L’annonce de l’arrivée de Nintendo sur les plateformes mobiles iOS et Android en a surpris plus d’un. Mais pas notre expert, Guillaume Gete, aussi spécialiste d’OS X qu’il est fan de Mario (des rumeurs estiment qu’il est lui-même le fruit des amours coupables de Mario et Steve Wozniak), qui y voit la poursuite d’une stratégie déjà amorcée, et dont la portée n’est pas celle qu’espèrent les plus optimistes. Interview !

Comment comprends-tu l’annonce d’aujourd’hui ?

« Nintendo se donne les moyens de se lancer un peu plus dans le mobile, qui est un marché qui certes concurrence ses consoles… mais dans une moindre mesure que ce qu’on pourrait craindre. Elle vend toujours des consoles, la 3DS et la New 3DS semblent toujours bien se vendre, ses derniers jeux se vendent bien, et même si la Wii U n’a pas eu le succès escompté (Nintendo a fait de grosses erreurs stratégiques dessus), elle devrait être assez rentable pour eux cette année. Les voyants retournent petit à petit au vert. Mais le marché du jeu mobile lui échappe totalement, alors qu’elle a les moyens d’y proposer de bons et beaux jeux ».

Constitue-t-elle un vrai revirement, ou plutôt une inflexion par rapport à la réflexion antérieure de Nintendo, qui voulait déjà aller sur mobile pour « faire le marketing » de son propre éco-système ?

« Une inflexion, et pas vraiment une surprise. Nintendo avait déjà annoncé qu’ils allaient s’in­té­res­ser aux jeux sur smartphone, donc c’est juste que là, ils se donnent les moyens de le faire. Non, cette annonce est vraiment dans la lignée de ce qu’elle a annoncé précédemment ».

N’est-il pas étrange que Nintendo s’associe à DeNA, plutôt que développe elle-même ces jeux ? Faut-il y voir un « mauvais » signe ?

« Euh… Nintendo a développé un paquet de jeux avec des éditeurs tiers, y compris ses plus grosses licences. Les merveilleux Metroid ou Donkey Kong chez Retro Studio (devenu “second-party” ensuite), les excellents Zelda avec Capcom sur Gameboy, etc. Ce n’est pas un mauvais signe : juste qu’à partir d’un certain moment, quand on n’a pas les compétences en interne ou que l’ingénierie n’est pas disponible pour certains projets, il faut les chercher à l’extérieur. C’est ce que font un paquet de sociétés de nos jours, il me semble, cf Apple, Google, Facebook… En quoi cela semble plus surprenant pour une société japonaise ? »

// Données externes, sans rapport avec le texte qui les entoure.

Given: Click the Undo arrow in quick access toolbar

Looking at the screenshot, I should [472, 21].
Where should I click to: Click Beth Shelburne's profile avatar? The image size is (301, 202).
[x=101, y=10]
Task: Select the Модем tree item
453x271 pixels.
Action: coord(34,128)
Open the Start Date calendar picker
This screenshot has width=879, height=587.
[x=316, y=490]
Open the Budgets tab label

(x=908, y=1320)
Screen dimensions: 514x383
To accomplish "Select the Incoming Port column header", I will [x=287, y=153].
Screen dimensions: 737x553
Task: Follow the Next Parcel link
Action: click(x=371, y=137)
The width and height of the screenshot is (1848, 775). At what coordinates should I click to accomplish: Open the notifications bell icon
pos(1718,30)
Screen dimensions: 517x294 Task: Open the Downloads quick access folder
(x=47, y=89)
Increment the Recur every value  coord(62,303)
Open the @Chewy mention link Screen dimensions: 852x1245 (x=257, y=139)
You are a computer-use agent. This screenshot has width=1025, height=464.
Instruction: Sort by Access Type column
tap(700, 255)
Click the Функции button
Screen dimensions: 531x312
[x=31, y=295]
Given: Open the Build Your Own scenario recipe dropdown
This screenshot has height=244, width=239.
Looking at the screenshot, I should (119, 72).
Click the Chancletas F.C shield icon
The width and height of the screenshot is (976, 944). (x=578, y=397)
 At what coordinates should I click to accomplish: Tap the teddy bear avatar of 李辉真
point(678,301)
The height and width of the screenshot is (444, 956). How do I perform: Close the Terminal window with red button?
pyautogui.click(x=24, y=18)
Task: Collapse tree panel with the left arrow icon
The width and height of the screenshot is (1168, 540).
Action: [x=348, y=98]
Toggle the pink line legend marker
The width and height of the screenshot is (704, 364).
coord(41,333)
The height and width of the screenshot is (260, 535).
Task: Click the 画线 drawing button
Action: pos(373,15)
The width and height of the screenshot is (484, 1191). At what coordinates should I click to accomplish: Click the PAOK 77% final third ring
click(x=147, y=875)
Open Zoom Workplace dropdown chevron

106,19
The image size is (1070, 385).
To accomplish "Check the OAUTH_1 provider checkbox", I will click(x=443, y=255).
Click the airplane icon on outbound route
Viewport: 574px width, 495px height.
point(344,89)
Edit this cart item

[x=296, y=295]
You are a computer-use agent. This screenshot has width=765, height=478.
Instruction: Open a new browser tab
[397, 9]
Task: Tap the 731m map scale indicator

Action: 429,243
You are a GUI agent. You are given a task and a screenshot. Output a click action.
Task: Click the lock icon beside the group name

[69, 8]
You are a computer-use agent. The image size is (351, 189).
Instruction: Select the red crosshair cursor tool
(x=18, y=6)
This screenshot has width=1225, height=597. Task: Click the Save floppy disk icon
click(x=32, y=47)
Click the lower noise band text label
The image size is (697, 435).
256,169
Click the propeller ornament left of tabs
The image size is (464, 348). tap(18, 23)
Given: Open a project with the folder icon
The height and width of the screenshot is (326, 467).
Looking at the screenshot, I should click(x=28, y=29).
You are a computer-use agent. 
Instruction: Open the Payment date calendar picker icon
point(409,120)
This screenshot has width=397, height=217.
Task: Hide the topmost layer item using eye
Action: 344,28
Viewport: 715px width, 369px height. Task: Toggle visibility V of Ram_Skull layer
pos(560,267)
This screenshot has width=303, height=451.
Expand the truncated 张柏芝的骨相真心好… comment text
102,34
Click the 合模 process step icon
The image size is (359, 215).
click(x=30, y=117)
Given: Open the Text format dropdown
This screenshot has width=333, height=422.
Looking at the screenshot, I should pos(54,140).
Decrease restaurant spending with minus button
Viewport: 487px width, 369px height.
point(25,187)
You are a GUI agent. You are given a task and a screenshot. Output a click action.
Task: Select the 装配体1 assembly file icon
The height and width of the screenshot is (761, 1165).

Nintendo ne prend-elle pas des risques concernant les ventes de ses consoles portables, qui sont le segment qui se porte le mieux dans l’offre matérielle de l’entreprise ?

« Ne rêvez pas : vous n’aurez pas un Super Mario ou Legend of Zelda façon 3DS sur votre iPhone. Ce que Nintendo va faire, c’est créer des jeux autour de ses personnages, de ses IP (NdGG : propriété intellectuelle, hein, pas l’Internet Protocol 🙂 ). Elle peut créer des petits jeux s’appuyant sur ses licences fortes, mais sans pour autant sacrifier ses vraies licences. Et c’est quelque chose que Nintendo a fait depuis… des années ! »

« Vous l’avez peut-être oublié, mais dans les années 90, Nintendo a déjà utilisé ses licences sur d’autres consoles que les siennes, par exemple avec les “Mario is missing” sur Super NES (des jeux éducatifs) ou les extraordinairement mauvais Mario ou Zelda sur CD-I. Autour de Mario ou Zelda, il y a des tonnes de jeux alternatifs. Super Mario Bros, c’est le titre canonique, et quand on pense Mario on pense forcément à ce jeu-là. Mais le personnage de Mario existe dans des tonnes de jeux qui n’ont rien à voir avec la plate-forme. Je pense par exemple aux jeux de plateau Mario’s Party, ou Mario vs Donkey Kong, un jeu plutôt axé réflexion. Ce dernier est typiquement le genre de jeux qui passerait bien sur mobile.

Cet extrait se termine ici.